Consumer-resource interactions constitute the fundamental building block of foodwebs, and play an essential role in ecosystem services and biological pest control. The defining feature of consumer-resource interactions is their inherent tendency to oscillate in abundance. This oscillatory tendency can be both weakened and strengthened by abiotic environmental fluctuations such as seasonal temperature variation. My dissertation focuses on the role of abiotic and biotic oscillations mediate the persistence and diversity of consumer-resource communities.

I start by investigating how seasonal temperature variation influences the persistence of tritrophic food chains consisting of multicellular ectotherms (invertebrates, fish, amphibians and reptiles). Since ectotherm body temperature depends on the environmental temperature, temperature variation has a direct effect on the physiology, behavior and population dynamics of ectothermic species. I develop a trait-based mathematical framework to investigate tri-trophic interactions amongst ectotherm species inhabiting a seasonally varying thermal environment.
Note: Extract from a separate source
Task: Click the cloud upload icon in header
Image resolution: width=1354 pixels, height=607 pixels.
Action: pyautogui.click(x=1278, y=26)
By incorporating mechanistic trait response functions --- derived from the first principles of thermodynamics --- into a dynamical model constructed using ordinary differential equations, I find that the persistence of tri-trophic interactions requires that each trophic level be more cold-adapted than the level below it. The model predicts that tri-trophic food chain length should increase with increasing latitude, because higher latitudes experience higher-amplitude seasonal fluctuations and more opportunities for upper trophic levels to be more cold-adapted.

Next I expand the framework described above to develop predictions of how developmentally induced time delays affect niche partitioning in seasonal environment, using delay differential equations (DDEs) to capture the effects of temperature dependent maturation rates. I find that developmental delays reduce opportunities for thermal niche partitioning by reducing the temporal separation between species, since juveniles keep maturing after the environment has become unfavorable for the focal species and favorable for its competitor. The addition of developmental delays also leads to the emergence of uninvasible attack optimum or response breadth values which maximize the overlap between the consumer species' lifetime reproductive success and the resource's fundamental thermal niche. While these uninvasible strategies preclude niche partitioning, such partitioning becomes possible when species vary in their attack optima or response breadth \textit{and} temperature sensitivity of juvenile or adult mortality.
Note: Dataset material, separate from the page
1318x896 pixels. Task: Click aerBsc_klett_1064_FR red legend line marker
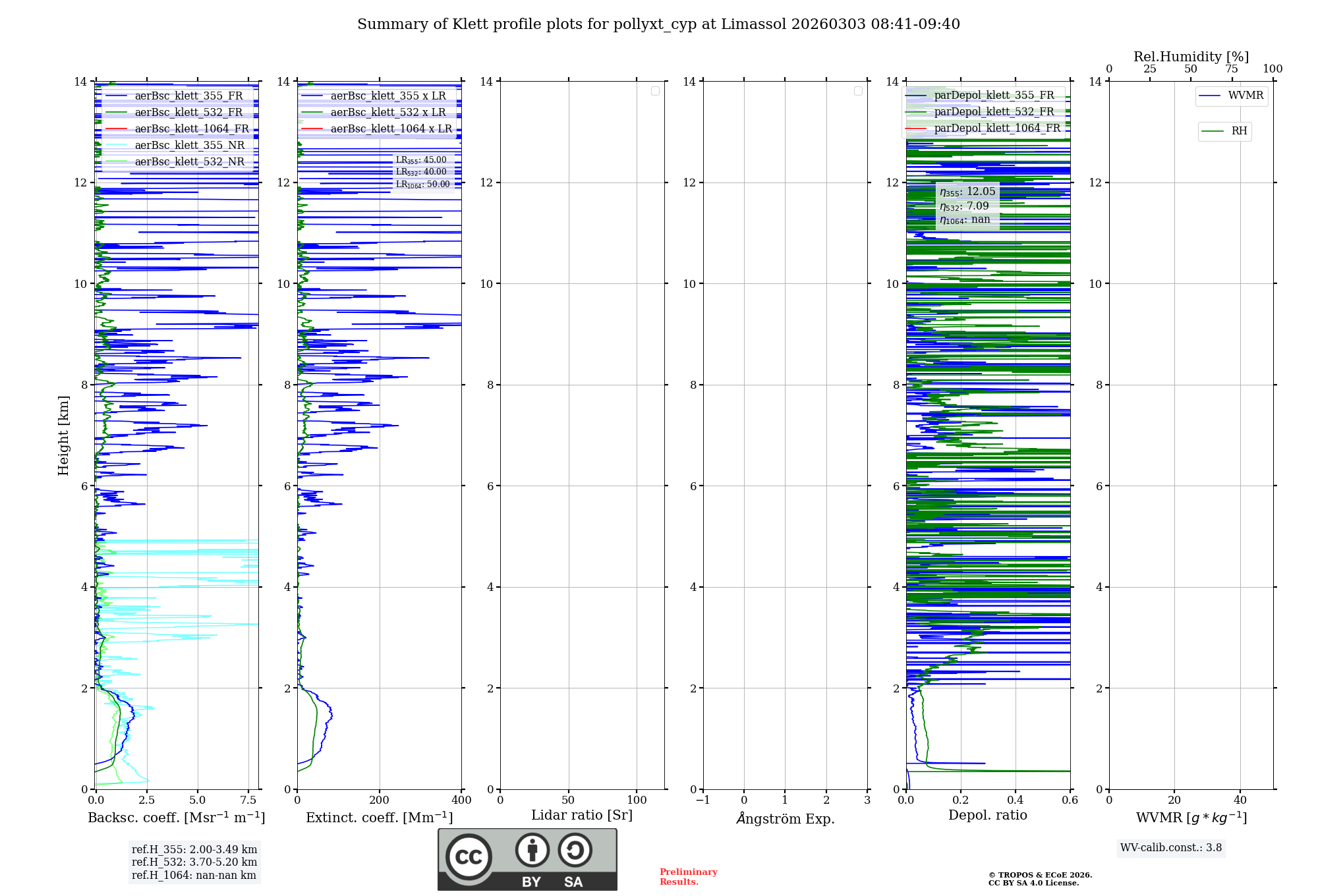tap(116, 129)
Finally, I study how stage structure and delayed negative feedback affect coexistence through relative nonlinearity. I use a DDE based model with in a constant thermal environment, using trait species values based on data from the harlequin bug and one of its parasitoids. I find that the presence of stage structure hinders coexistence through relative nonlinearity, since it reduces the differences in resource oscillations generated by consumers with different functional responses. This result is not generated by delayed application of negative feedback, and I posit that it is instead the delayed application of the positive feedback.

The work I present here addresses the interplay between a community's abiotic and biotic environments, with the latter encompassing both species life history and community structure. The frameworks developed here are based on first principles, which allows me to make general predictions on community structure, and can be parameterized with species specific data that can predict the outcomes of specific interactions. The data I use on our models include systems with important applications for pest control, so the results here can be applied to specific systems of high economic importance. Taken together, this dissertation represents a step towards a framework that advances our theoretical understanding of natural communities and their environments and has important practical applications.